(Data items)
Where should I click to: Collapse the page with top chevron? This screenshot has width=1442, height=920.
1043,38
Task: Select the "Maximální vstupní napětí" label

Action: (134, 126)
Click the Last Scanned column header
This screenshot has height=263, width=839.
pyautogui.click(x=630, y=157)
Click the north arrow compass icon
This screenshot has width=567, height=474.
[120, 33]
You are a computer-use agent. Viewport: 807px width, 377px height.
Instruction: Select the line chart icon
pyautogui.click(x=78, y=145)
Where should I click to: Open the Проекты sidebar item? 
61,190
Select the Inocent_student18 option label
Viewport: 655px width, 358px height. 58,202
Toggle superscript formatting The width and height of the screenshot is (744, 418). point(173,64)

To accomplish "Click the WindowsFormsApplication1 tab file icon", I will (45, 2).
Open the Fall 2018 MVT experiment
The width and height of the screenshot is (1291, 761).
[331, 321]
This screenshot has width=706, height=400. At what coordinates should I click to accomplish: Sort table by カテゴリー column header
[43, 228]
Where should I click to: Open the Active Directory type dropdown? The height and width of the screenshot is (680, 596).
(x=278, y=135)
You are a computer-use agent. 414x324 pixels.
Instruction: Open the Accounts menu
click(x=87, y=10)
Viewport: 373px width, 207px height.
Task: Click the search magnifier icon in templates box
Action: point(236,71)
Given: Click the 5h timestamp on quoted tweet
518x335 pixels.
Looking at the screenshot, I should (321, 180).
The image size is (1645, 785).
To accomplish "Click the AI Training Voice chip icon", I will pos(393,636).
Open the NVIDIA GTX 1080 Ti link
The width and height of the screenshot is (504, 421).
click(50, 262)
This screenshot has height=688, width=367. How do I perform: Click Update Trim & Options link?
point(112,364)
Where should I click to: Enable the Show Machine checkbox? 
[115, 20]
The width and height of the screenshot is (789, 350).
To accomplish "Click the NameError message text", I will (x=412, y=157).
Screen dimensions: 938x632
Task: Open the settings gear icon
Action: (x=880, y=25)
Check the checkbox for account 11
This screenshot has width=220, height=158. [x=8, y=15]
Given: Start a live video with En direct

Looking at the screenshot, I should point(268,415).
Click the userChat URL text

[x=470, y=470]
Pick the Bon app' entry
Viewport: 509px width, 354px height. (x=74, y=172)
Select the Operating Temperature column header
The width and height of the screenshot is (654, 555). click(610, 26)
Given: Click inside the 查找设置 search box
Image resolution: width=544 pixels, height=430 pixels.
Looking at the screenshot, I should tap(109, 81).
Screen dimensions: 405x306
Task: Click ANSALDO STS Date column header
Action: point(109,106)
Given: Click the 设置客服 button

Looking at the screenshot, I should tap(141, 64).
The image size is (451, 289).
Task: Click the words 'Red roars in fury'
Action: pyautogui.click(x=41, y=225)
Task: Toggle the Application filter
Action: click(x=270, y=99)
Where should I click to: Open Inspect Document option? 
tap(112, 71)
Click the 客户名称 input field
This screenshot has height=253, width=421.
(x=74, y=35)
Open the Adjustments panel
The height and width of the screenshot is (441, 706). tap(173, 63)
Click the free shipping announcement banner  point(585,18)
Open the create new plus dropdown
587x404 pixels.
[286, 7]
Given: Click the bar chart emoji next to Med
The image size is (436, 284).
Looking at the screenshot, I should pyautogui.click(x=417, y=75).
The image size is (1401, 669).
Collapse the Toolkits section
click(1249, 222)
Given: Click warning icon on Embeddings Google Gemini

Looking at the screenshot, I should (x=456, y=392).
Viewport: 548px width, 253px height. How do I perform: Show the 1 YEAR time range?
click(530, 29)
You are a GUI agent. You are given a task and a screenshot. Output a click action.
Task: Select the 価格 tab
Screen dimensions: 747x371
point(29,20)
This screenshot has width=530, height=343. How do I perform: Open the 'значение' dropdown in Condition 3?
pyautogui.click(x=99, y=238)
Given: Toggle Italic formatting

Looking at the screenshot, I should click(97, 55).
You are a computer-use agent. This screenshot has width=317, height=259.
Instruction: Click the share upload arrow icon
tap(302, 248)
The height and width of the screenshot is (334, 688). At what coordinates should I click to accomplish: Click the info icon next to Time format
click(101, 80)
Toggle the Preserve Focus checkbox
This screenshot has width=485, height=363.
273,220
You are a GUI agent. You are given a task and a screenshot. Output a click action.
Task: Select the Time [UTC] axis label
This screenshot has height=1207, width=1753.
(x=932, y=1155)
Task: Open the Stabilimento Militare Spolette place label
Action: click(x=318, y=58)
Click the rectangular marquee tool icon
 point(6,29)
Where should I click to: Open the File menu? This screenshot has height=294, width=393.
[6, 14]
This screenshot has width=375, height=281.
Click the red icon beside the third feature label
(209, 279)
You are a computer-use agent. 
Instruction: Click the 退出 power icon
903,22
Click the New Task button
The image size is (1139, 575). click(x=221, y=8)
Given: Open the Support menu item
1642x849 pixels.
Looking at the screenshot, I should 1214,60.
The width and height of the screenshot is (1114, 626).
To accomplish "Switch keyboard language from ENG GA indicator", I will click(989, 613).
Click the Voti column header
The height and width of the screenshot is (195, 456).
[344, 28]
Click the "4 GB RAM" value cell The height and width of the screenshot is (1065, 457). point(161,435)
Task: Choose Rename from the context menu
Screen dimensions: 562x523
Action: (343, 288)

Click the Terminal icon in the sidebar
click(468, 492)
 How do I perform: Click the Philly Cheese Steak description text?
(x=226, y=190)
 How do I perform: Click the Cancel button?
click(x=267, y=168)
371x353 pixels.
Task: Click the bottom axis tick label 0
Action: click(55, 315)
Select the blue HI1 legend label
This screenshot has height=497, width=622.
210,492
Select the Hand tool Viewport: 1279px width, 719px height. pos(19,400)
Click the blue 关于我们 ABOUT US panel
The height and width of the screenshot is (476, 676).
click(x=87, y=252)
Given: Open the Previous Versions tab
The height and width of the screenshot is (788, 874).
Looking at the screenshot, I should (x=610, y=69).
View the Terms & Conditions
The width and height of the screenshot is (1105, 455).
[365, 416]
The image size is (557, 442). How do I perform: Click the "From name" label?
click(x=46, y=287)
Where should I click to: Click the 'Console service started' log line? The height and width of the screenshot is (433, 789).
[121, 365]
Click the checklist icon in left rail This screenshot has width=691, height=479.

What you need to do:
Whenever a line of the data holds the string "agent", pick that line out.

Solution below:
You are a computer-use agent. Viewport: 807px width, 377px height.
You are a computer-use agent. 414x324 pixels.
You are a GUI agent. You are given a task and a screenshot. Output a click action.
You are a computer-use agent. This screenshot has width=317, height=259.
You are a GUI agent. You are given a task and a screenshot. Output a click action.
You are a computer-use agent. 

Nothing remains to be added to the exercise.